= Jean-Joseph Trestler =

Canadian politician

Jean-Joseph Trestler (c. 1757 - December 7, 1813) was a German-born businessman, land owner and political figure in Lower Canada. He represented York in the Legislative Assembly of Lower Canada from 1808 to 1809. His name also appears as Jean-Joseph Tröstler.

He was born in Mannheim, the son of Henry Tröstler and Magdeleine Feitten. Trestler came to Quebec in 1776 as a member of a German mercenary unit. He was discharged from the army in 1783 or earlier and became a peddler in Montreal. Trestler was married twice: to Marguerite Noël in 1785 and then to Marie-Anne-Joseph Curtius in 1794. In 1786, he purchased a home in the seigneury of Vaudreuil, where he operated a general store as well as a potash factory. He was also involved in the fur trade and transporting goods on the Ottawa River. He was able to acquire a substantial amount of property with the proceeds from his business operations.
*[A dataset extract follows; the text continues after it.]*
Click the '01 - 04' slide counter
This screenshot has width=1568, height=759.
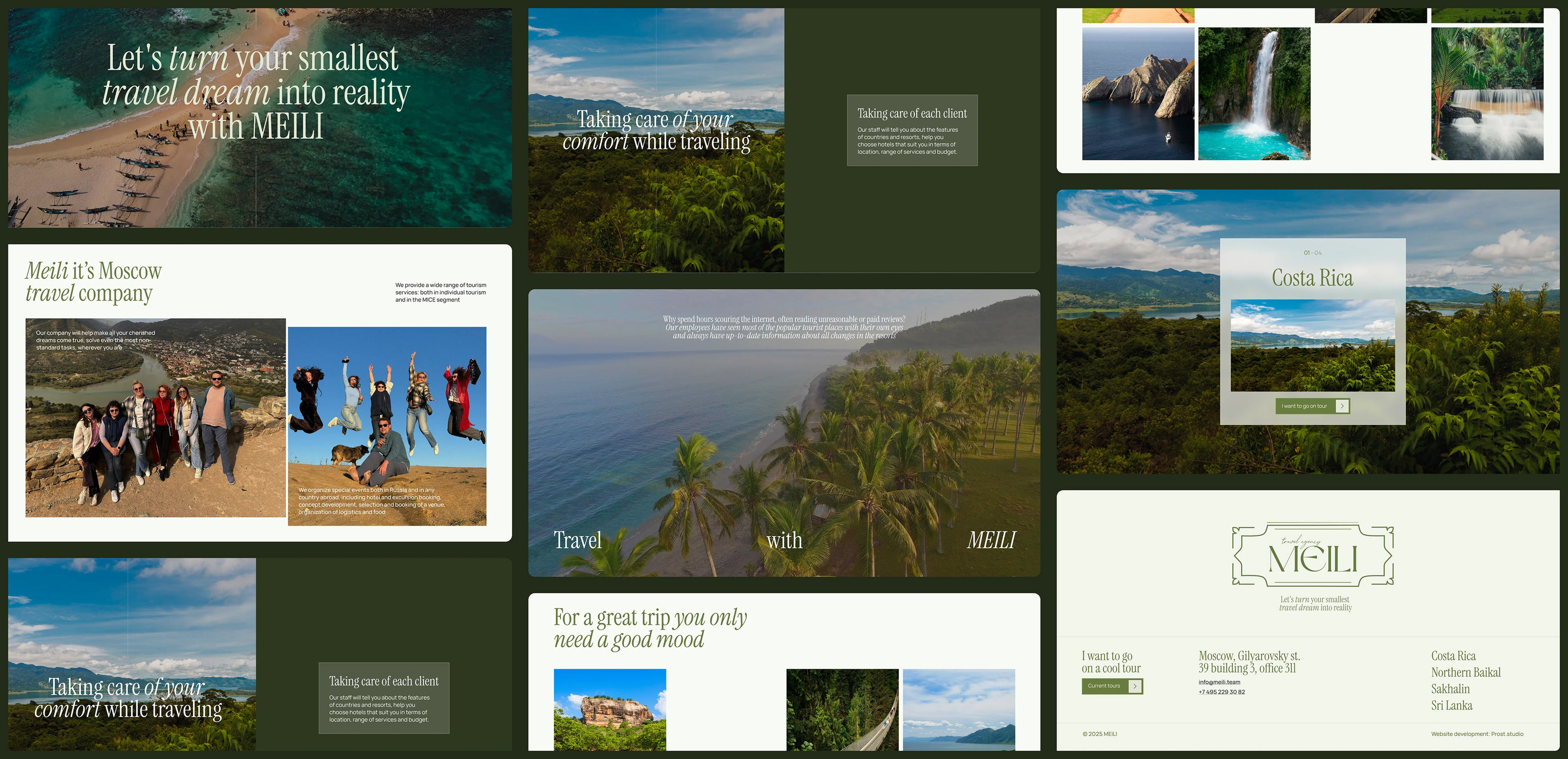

Trestler did not run for reelection to the assembly in 1809. He died in Vaudreuil.

His granddaughter Iphigénie Trestler married Antoine-Aimé Dorion and his granddaughter Marie Abby Victoria Hays married Jean-Baptiste-Éric Dorion.

Trestler's home in Dorion, designated a National Historic Site of Canada by the Canadian government and a historic monument by the Quebec government, is now a museum.